Breathing Hamlet

25 Apr

Jacek Król

“I’m breathing Hamlet!”, I shouted out to my friends while trying to capture the amazing emotions presented on stage by Jacek Król. Later, after the performance, I had a chance to talk to Jacek. I wanted to know his story: how his adventure with “Hamlet” started, how he managed such a difficult and demanding role, and if all of the emotions are shown by him as a result of his own understanding of the play, or maybe it’s the text that imposes certain emotions. His Hamlet experience started simply – he was offered to play the part; and it was an offer that he just couldn’t turn down (is there someone who wouldn’t want to play Hamlet?). The whole process of creation, so much work and effort put into it – it was these things that were making the role more and more extraordinary.

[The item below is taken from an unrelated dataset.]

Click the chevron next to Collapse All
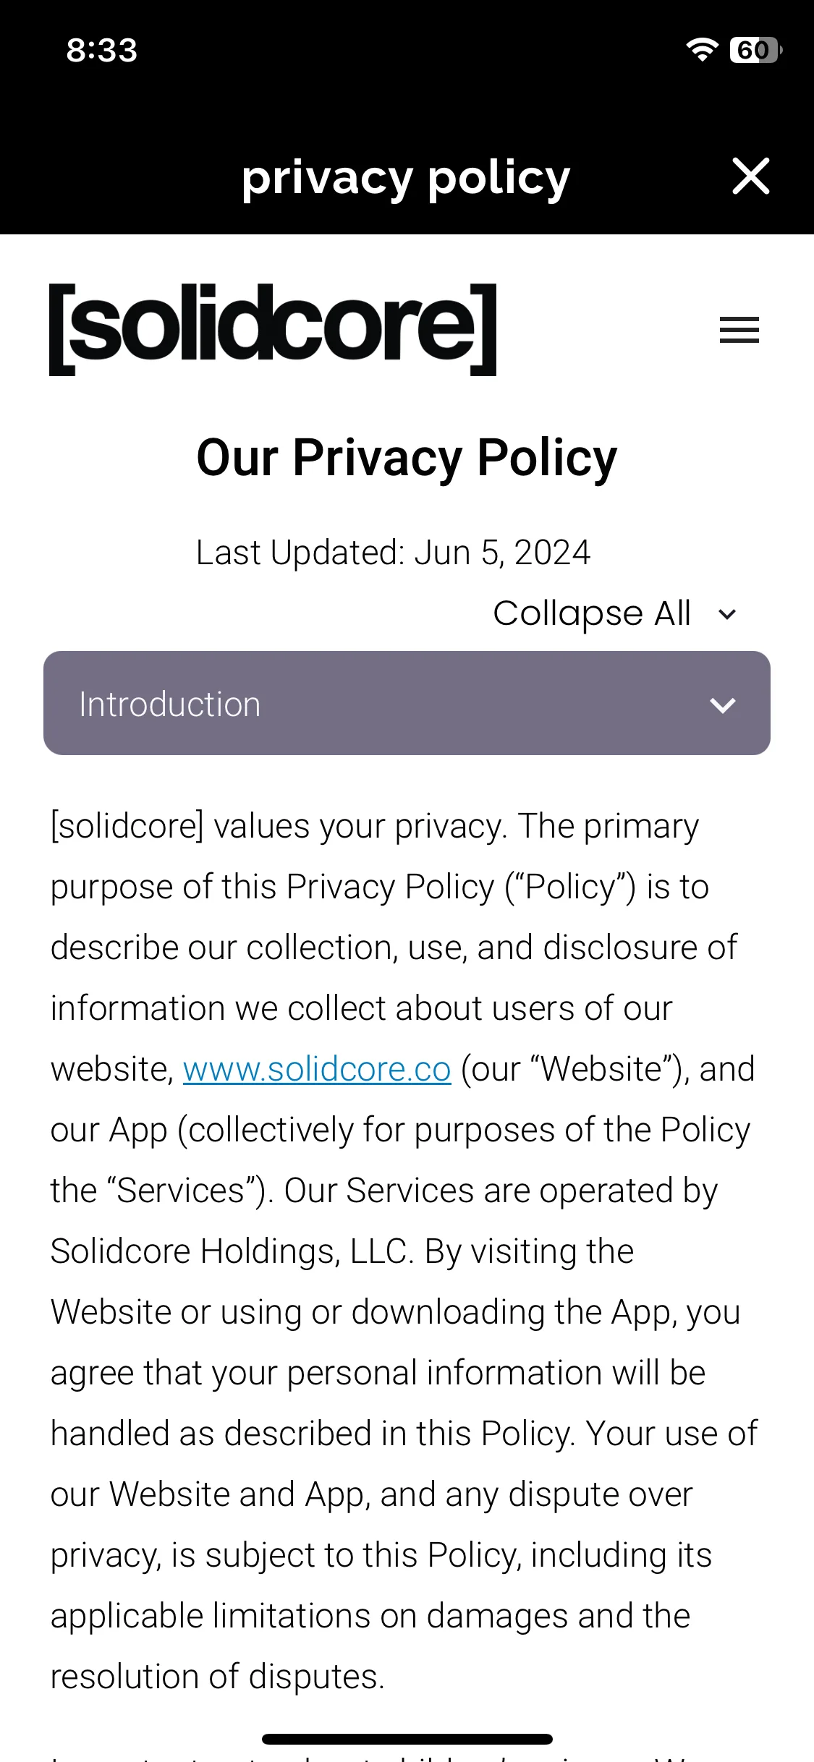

An interesting fact: in this particular play (starring Jacek Król), there was no King of Denmark – the recently deceased father of Hamlet. There was no actor playing this part, the King was presented as a voice inside his son’s head. And so Hamlet was all alone during this difficult time,  when he was thinking about his mother, wondering if she loves him; trying to cope with his father’s death, haunted by the King’s ghost. He was alone, struggling, being obsessed with poisonous thoughts. And that’s the reason why Jacek decided to show so many, and such strong, emotions. “Hamlet can be shown as an intellectual, clinical, cold-hearted”, said Jacek in answer to my question about emotions. But he decided to show the war of thoughts in Hamlet’s head. “It’s a hard decision, Hamlet can fight for the throne, but he could just as well close himself in a library and just keep reading books”. That might have been an option. But Hamlet chose to fight.
Jacek’s acting enchanted me to such an extent that I was just standing in front of the stage, observing him and waiting for the new emotion to occur on his face. And even though the text presented by him was quite vulgar (translated by Jerzy Sito), it made the performance even more emotional.This text combined with Jacek’s acting created a wonderful image of Hamlet: lost and bitter. Just the way he is in my imagination.